HOW TO COMPLETE THIS TASK = Copy, pictures aside: the lines below from the one that holds "Task: Open the Table Design tab" through the final line of the listing, both ends included, exactly as they are and nothing else.

++++++

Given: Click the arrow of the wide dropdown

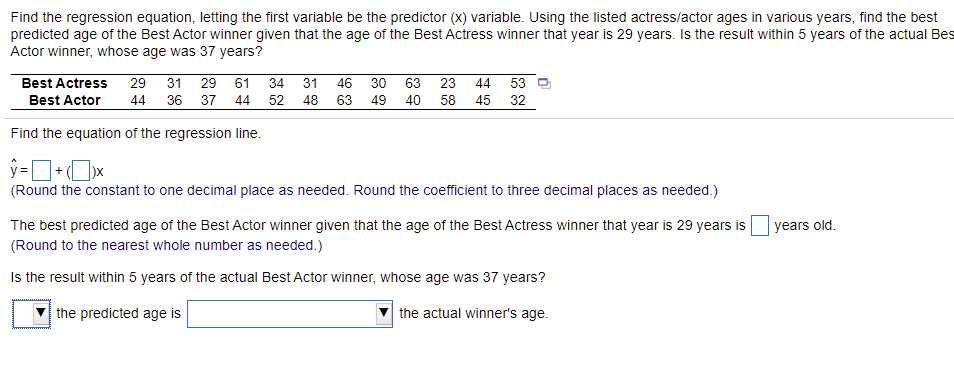Looking at the screenshot, I should pos(384,314).
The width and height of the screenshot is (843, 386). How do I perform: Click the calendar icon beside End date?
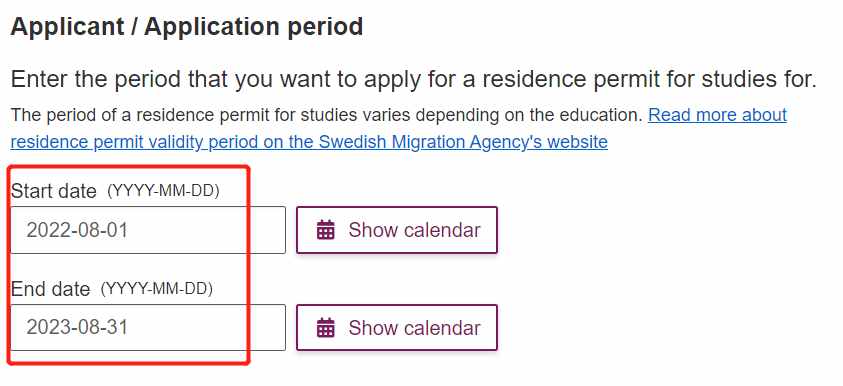coord(325,328)
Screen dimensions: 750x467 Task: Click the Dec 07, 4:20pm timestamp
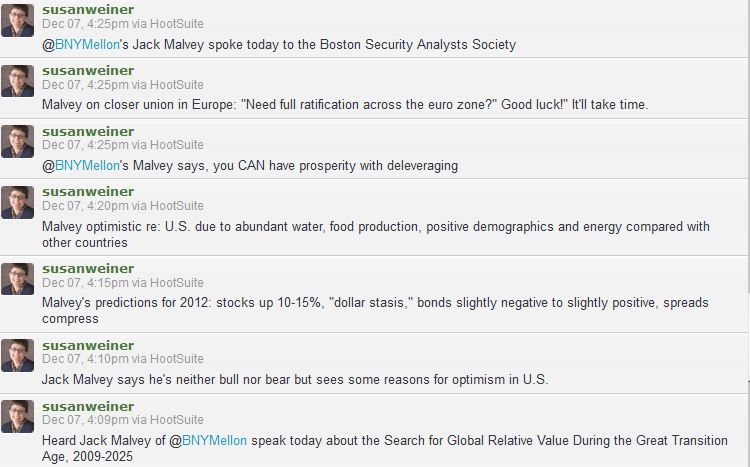tap(85, 206)
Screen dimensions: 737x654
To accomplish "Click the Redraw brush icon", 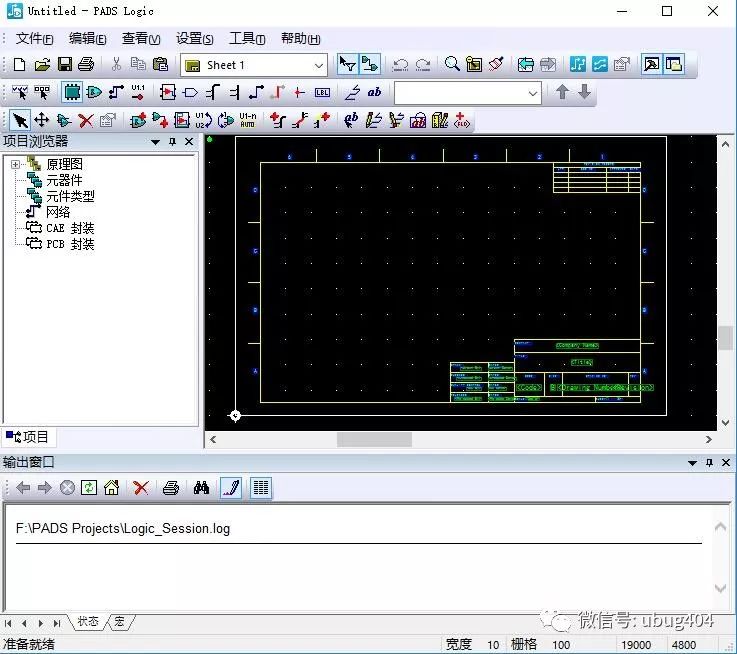I will (x=496, y=65).
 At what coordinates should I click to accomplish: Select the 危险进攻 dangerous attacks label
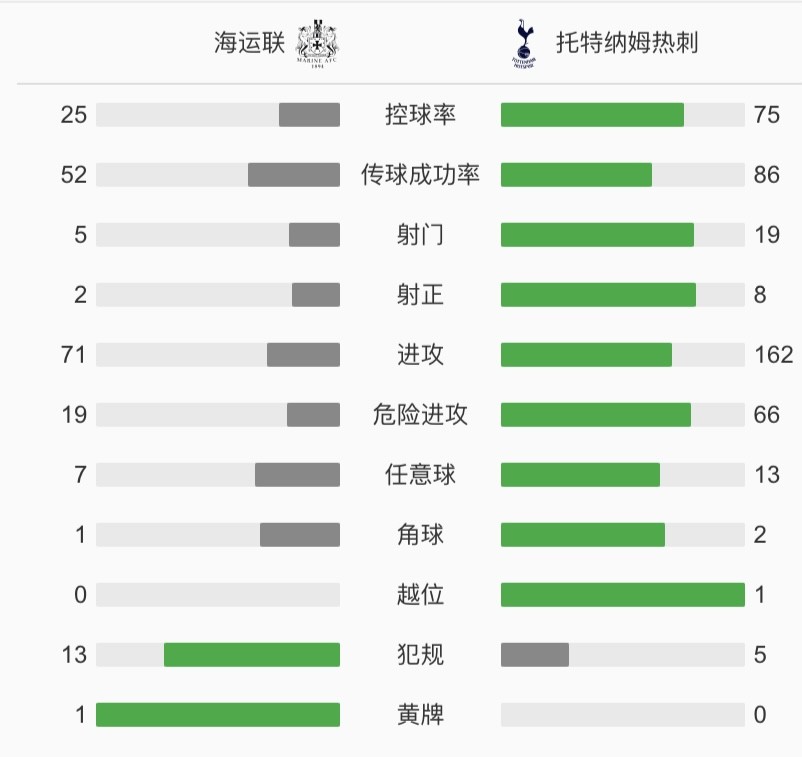click(x=420, y=414)
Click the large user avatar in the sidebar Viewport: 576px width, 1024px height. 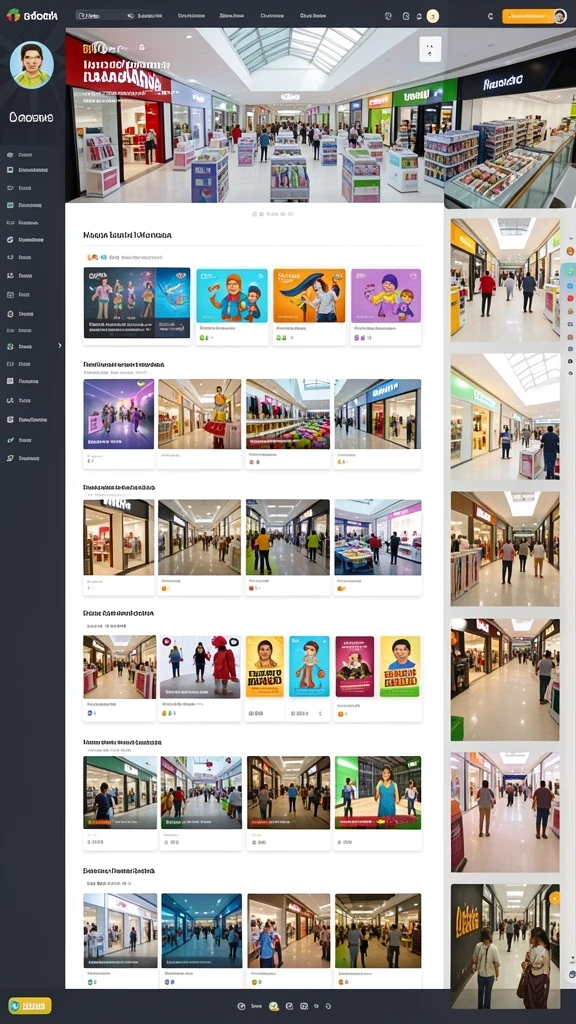(31, 65)
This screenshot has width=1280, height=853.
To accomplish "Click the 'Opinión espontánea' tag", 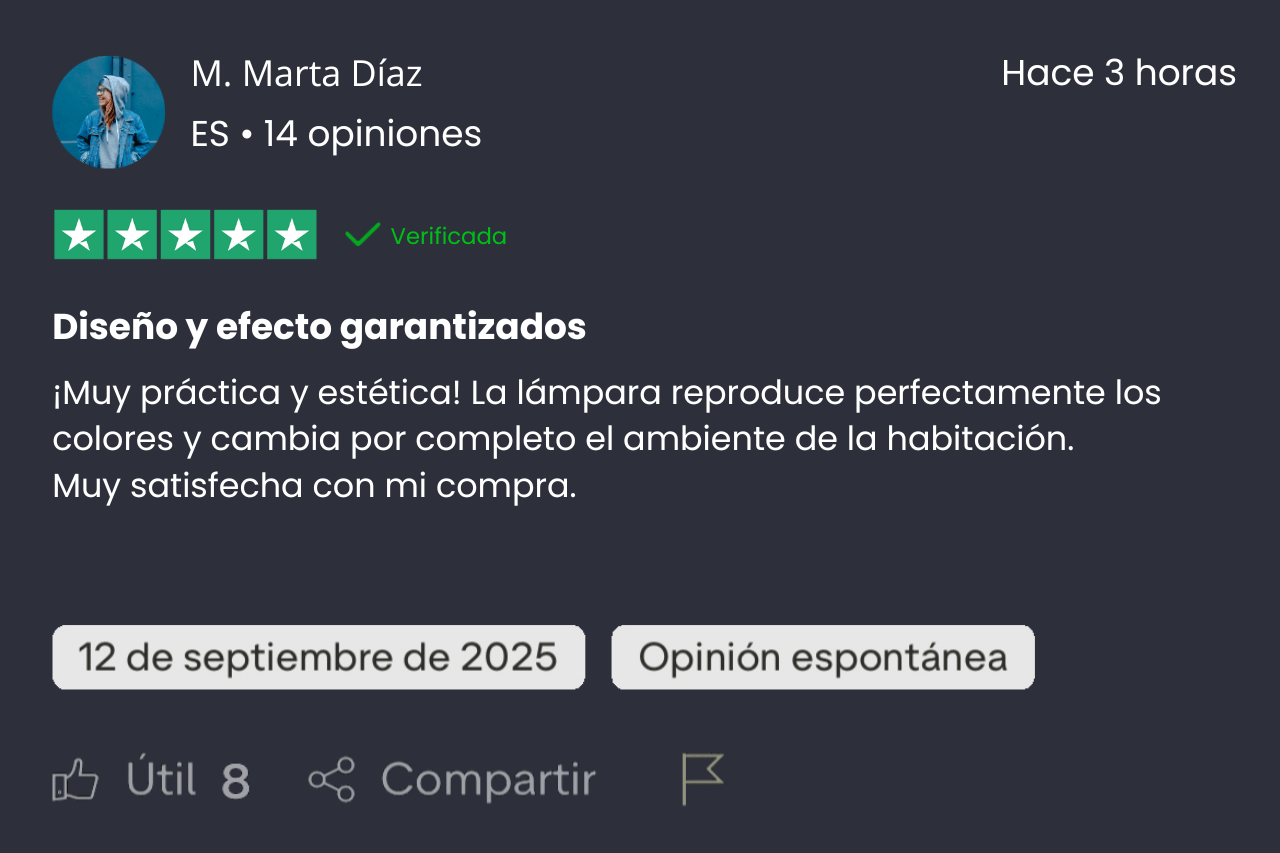I will pos(822,657).
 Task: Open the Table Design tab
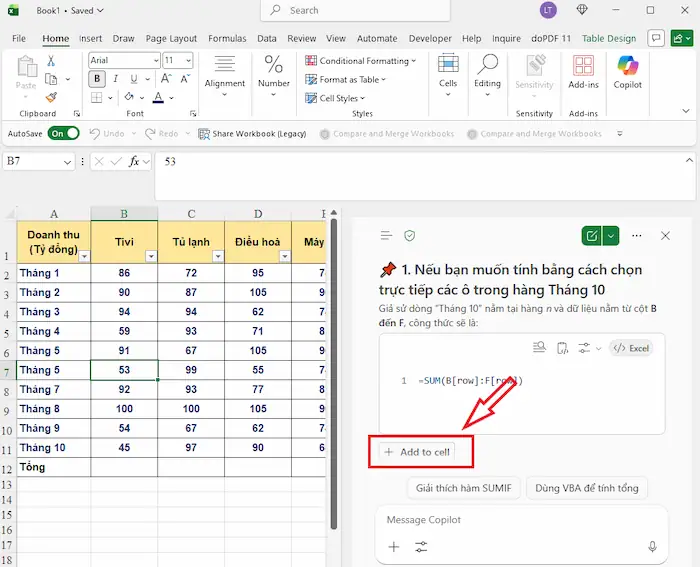click(x=608, y=39)
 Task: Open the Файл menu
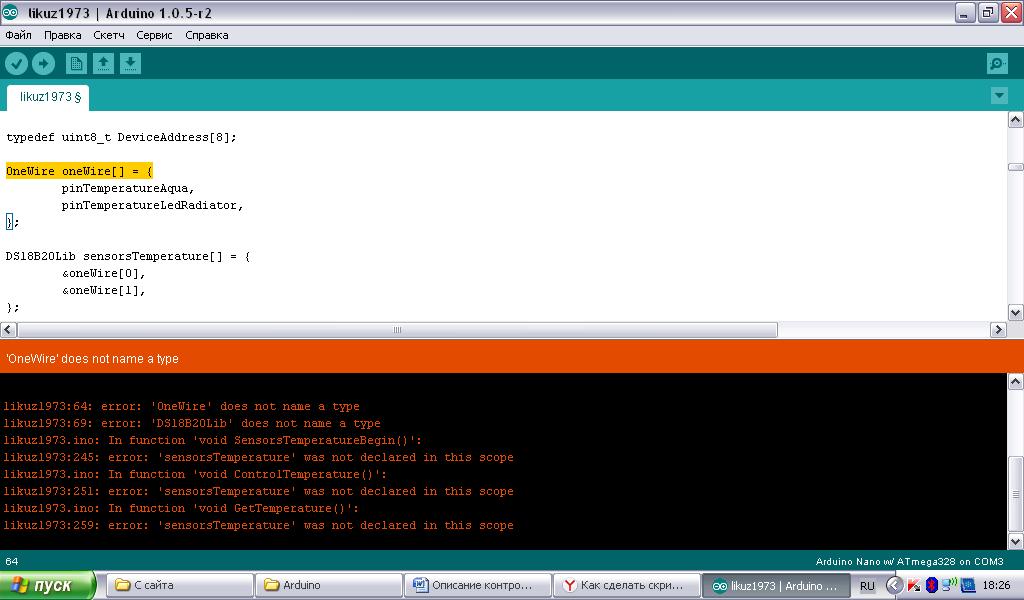point(18,35)
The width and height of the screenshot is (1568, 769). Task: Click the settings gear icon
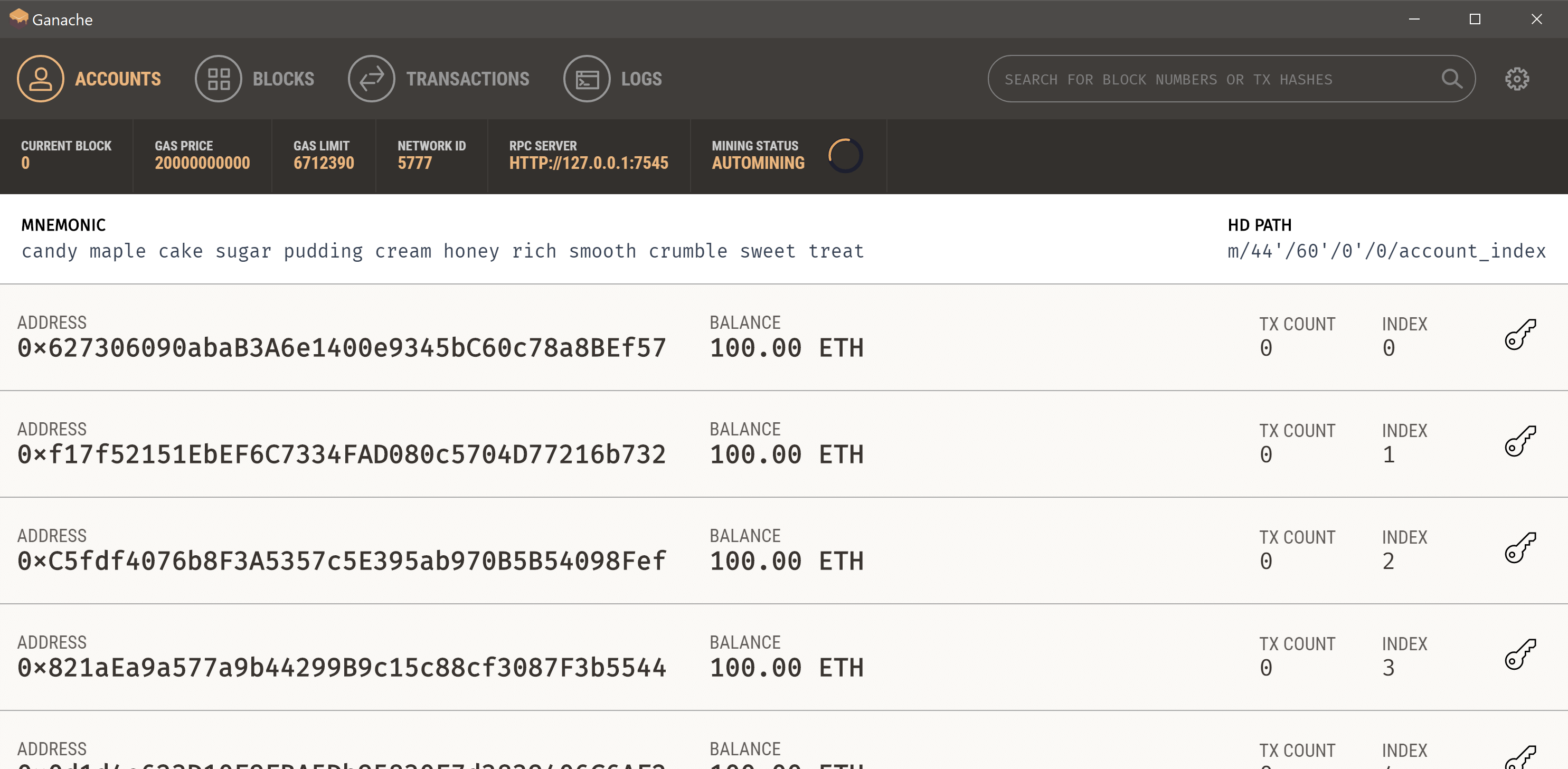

++++++

OUTPUT =
 Task: Open the Table Design tab
click(x=608, y=39)
 Task: Open the Файл menu
point(18,35)
The width and height of the screenshot is (1568, 769). Task: Click the settings gear icon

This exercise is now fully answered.